Après avoir satisfait une première faim, notre primate éclairé s'est redressé et, fort de ses nouvelles capacités d'observation, a porté son attention sur les traces de ses propres pas qui elles aussi recèlent de nombreux indices. Bien sûr, comme il ne se faisait encore aucune idée de sa petite personne, il n'avait pas le souci d'authentifier ses empreintes digitales mais il a pu reconnaître dans la trace de ses premiers pas quelque chose de beaucoup plus essentiel : le fait qu'il marche debout (les paléoanthropologues ont pu dater l'époque où l'homme a commencé à marcher debout grâce à des traces de pas pétrifiées). Bien avant de se projeter dans des visions panoramiques de l'horizon, il a pu ressentir quelque satisfaction en contemplant ses empreintes qui le représentent marchant : une façon de se voir à distance, le premier moyen de se distinguer.
De même qu'il a pu suivre le parcours d'un animal suivant ses traces, il a pu suivre le déplacement d'un congénère. Suivre pas à pas, c'est se donner la possibilité de décomposer et de recomposer le mouvement image par image, les historiens du cinéma l'ont bien noté, mais cette action peut entraîner une conséquence d'une tout autre portée : en décomposant, j'oserais dire, en discrétisant une certaine distance en une suite de pas consécutifs forcément identiques, notre primate éclairé a fondé rien de moins que la première unité de mesure qui est encore utilisée aujourd'hui, et cela, sans savoir compter. Au vu de ces acquis qui honorent nos ancêtres, on se demande pourquoi il a fallu aller sur la lune pour se rendre compte qu'un petit pas pour l'homme est aussi un grand pas pour l'humanité. Notre primate éclairé en était déjà convaincu sans même y penser.

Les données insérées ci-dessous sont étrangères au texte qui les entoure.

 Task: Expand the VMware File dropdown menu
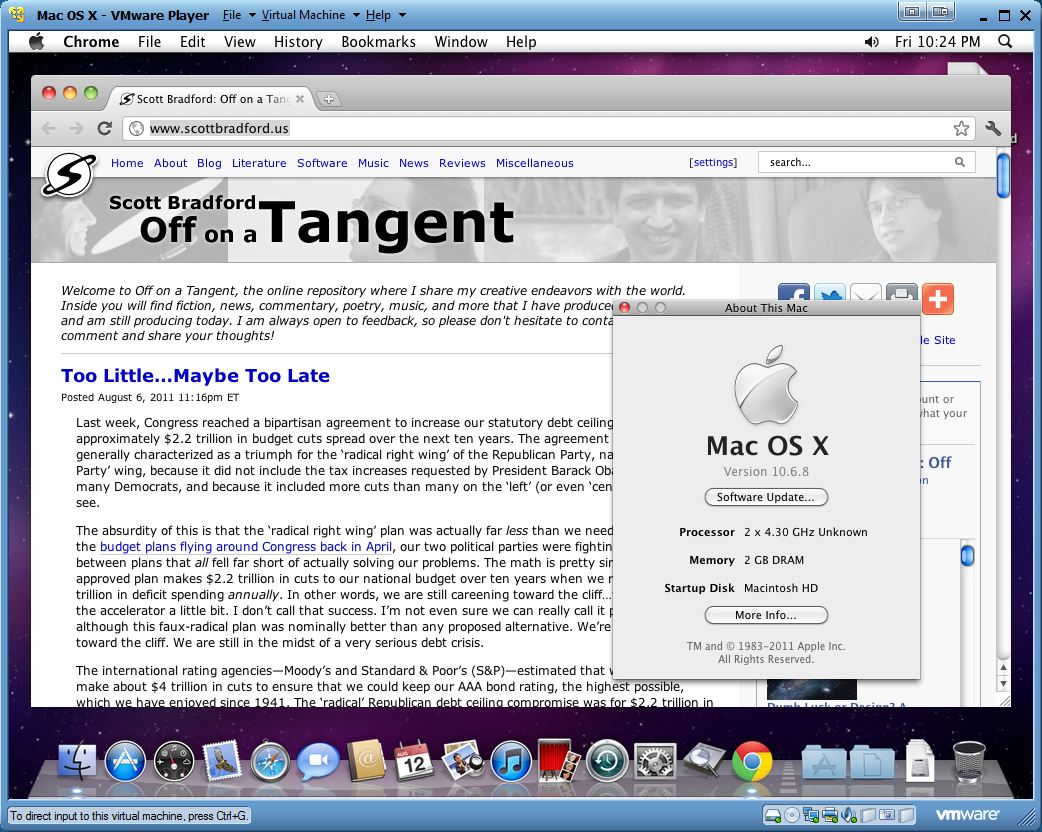click(x=237, y=15)
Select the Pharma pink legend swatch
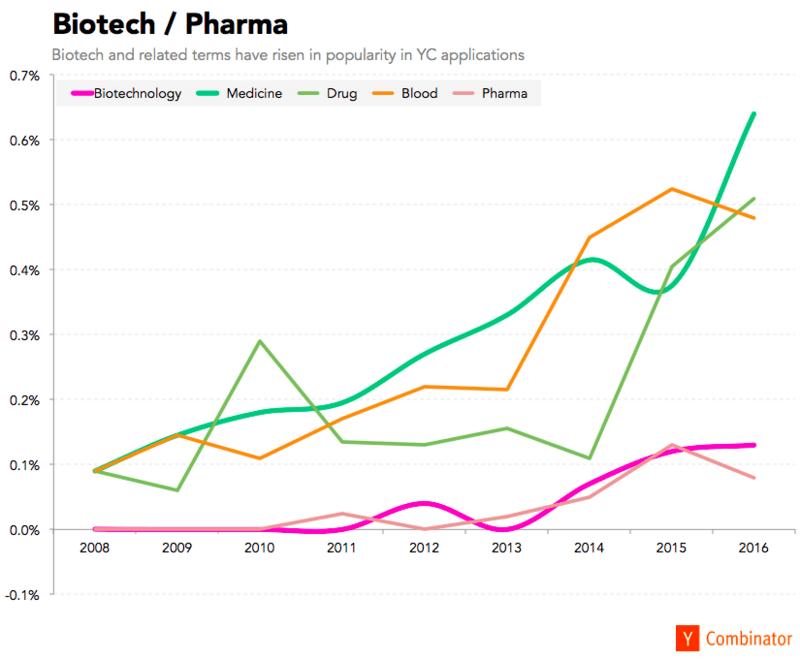The image size is (800, 660). 464,93
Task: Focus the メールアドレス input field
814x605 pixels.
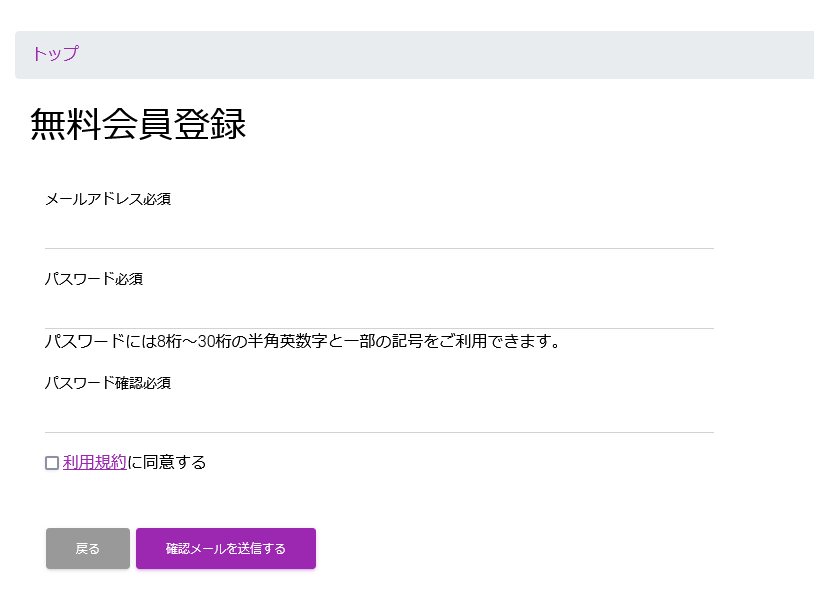Action: click(378, 230)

En marge de son texte, C. Ginzburg note que de grands auteurs ont déjà signalé cette situation paradoxale de l'homme qui lit avant l'invention de l'écriture, mais lorsque W. Benjamin, par exemple, s'étonne : "Lire ce qui n'a jamais été écrit.", il parle en fait des haruspices qui lisent dans les viscères des animaux et qui sont déjà considérés comme des savants dotés du pouvoir de prédire l'avenir. Roger Étiemble a lui aussi relevé cette situation paradoxale, mais c'est pour mieux orienter son intérêt sur les origines de l'écriture et non sur ce moment bien antérieur aux pratiques qui sont déjà des acquis d'une société évoluée. Même C. Ginzburg n'en fait qu'un cas particulier du "paradigme indiciaire" dans une théorie plus générale qu'il nommera la "microhistoire".
L'expérience du chasseur-lecteur se situe dans un temps à proprement parler pré-historique, elle est contenue entre un fait passé récent (les traces de passage de l'animal) et un futur immédiat, le but de la chasse étant la capture d'une proie, point final. Comme les traces sont éphémères, le chasseur-lecteur ne vit là finalement que des histoires courtes qui ne laissent aucune trace. Néanmoins, en se concentrant sur un besoin vital, il a assuré sa survie et celle de notre espèce, sans faire d'histoire. Et c'est en se penchant sur les menus faits qui conditionnent son existence qu'il a réussi à cultiver sa disposition à la lecture. Ainsi formulée, la condition du primate éclairé est tout à fait actuelle. Je m'y reconnais. Dès le début du 20e siècle, Kiki-la-doucette, le chat de Colette, avait bien saisi l'essence de la condition humaine : " un Deux-Pattes qui gratte". Il avait bien compris que l'homme ne chassait plus de proies et qu'il cherchait à satisfaire d'autres faims, mais toujours debout, toujours à la recherche "de séries cohérentes". Même si aujourd'hui, tout semble déjà écrit, indexé, tagué, remixé, je cherche encore à " lire ce qui n'a pas été écrit ", ce n'est pas un choix, c'est ma condition.